===== EXERCISE MATERIAL

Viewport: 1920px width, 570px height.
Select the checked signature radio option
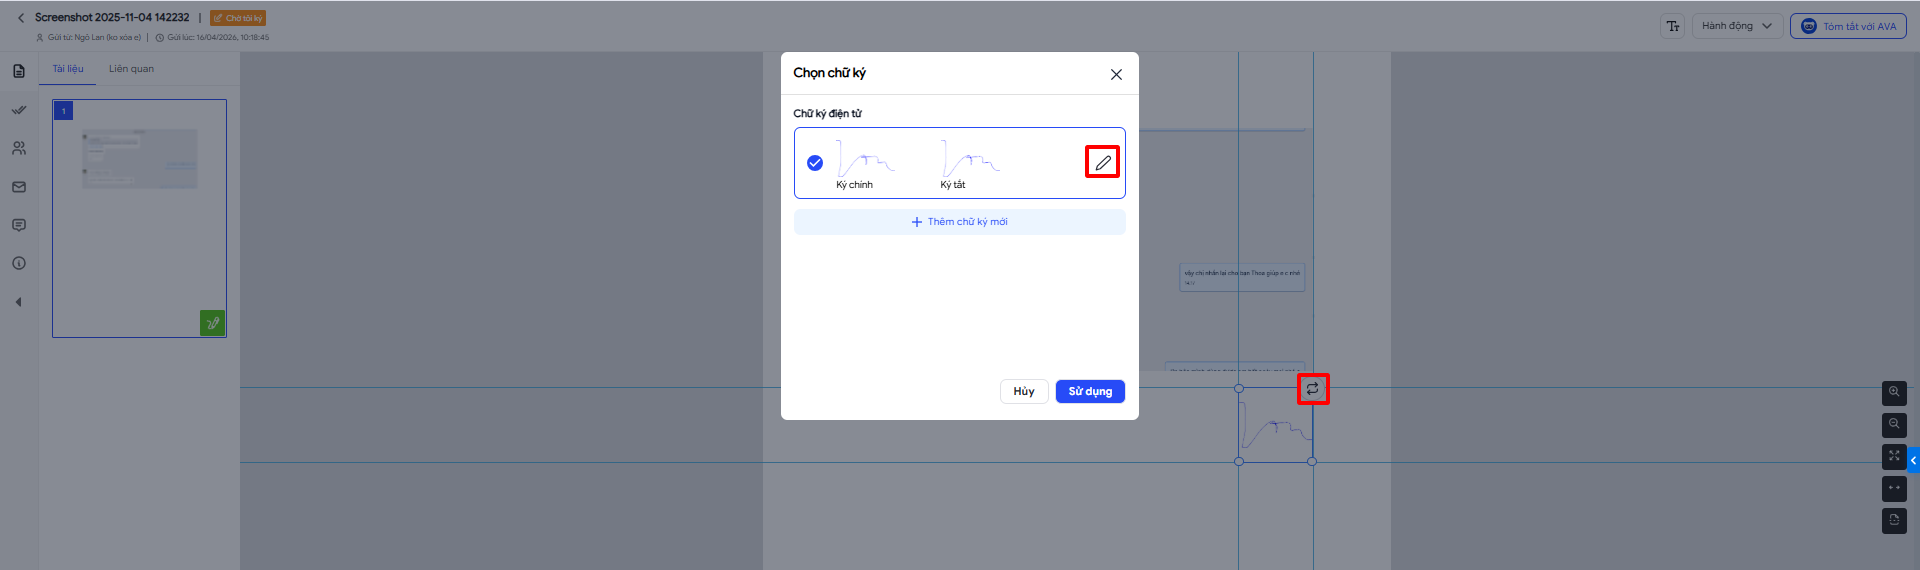815,163
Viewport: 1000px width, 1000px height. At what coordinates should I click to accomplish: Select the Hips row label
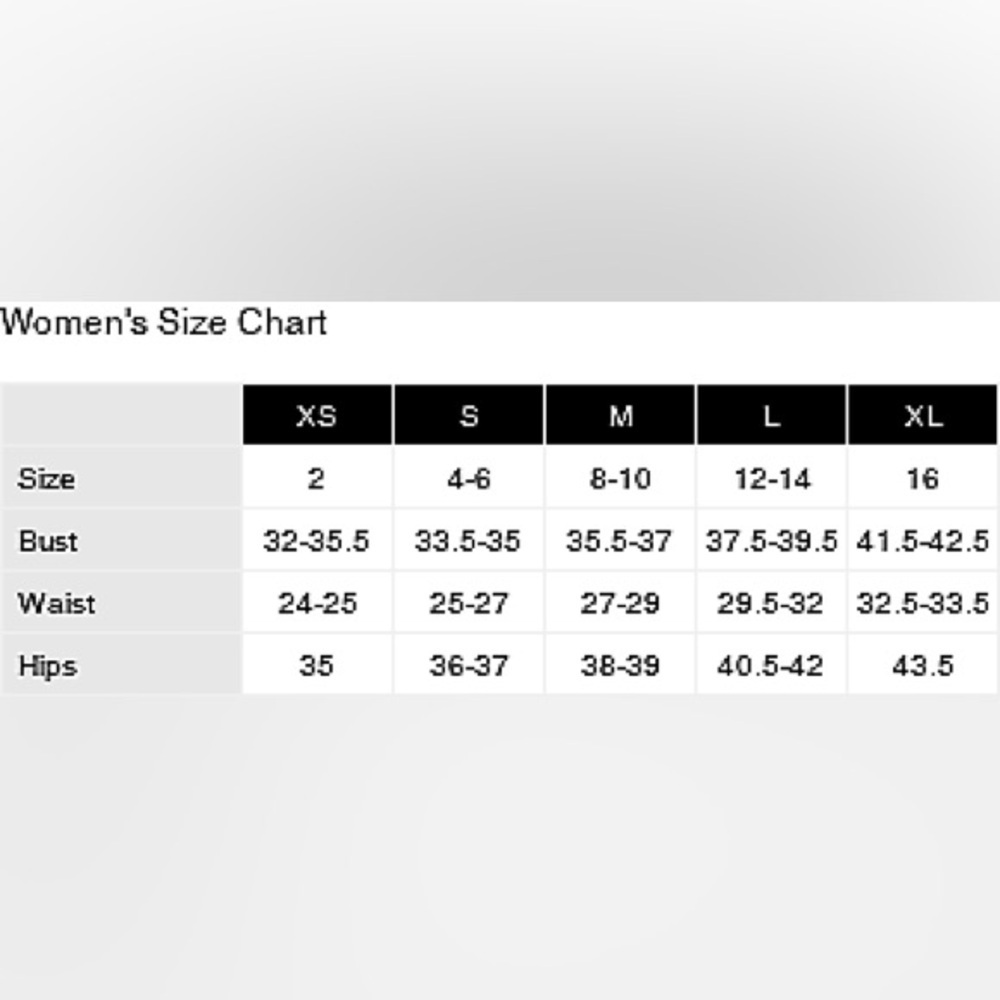[x=47, y=666]
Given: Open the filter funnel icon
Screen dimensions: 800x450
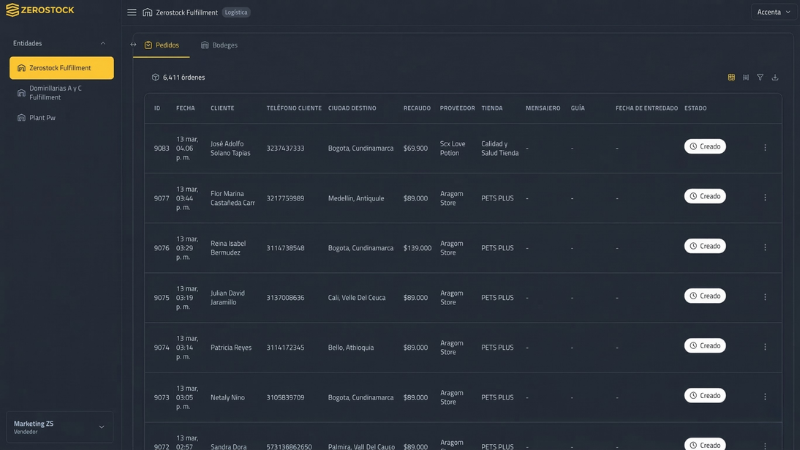Looking at the screenshot, I should [760, 77].
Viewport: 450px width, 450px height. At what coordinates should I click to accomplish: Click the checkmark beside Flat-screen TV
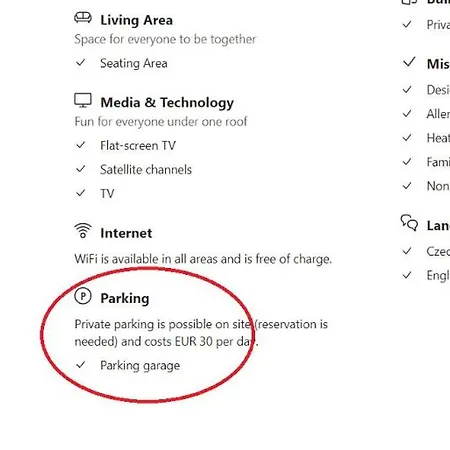[81, 145]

==========

EXERCISE REQUIREMENTS
Every entry should come back exactly as written, only without images.

WRITTEN REPLY
Viewport: 1920px width, 570px height.
Select the checked signature radio option
815,163
Viewport: 1000px width, 1000px height. At what coordinates should I click to accomplish: Select the Hips row label
[x=47, y=666]
Given: Open the filter funnel icon
Screen dimensions: 800x450
Looking at the screenshot, I should [760, 77].
Viewport: 450px width, 450px height. At what coordinates should I click to accomplish: Click the checkmark beside Flat-screen TV
[81, 145]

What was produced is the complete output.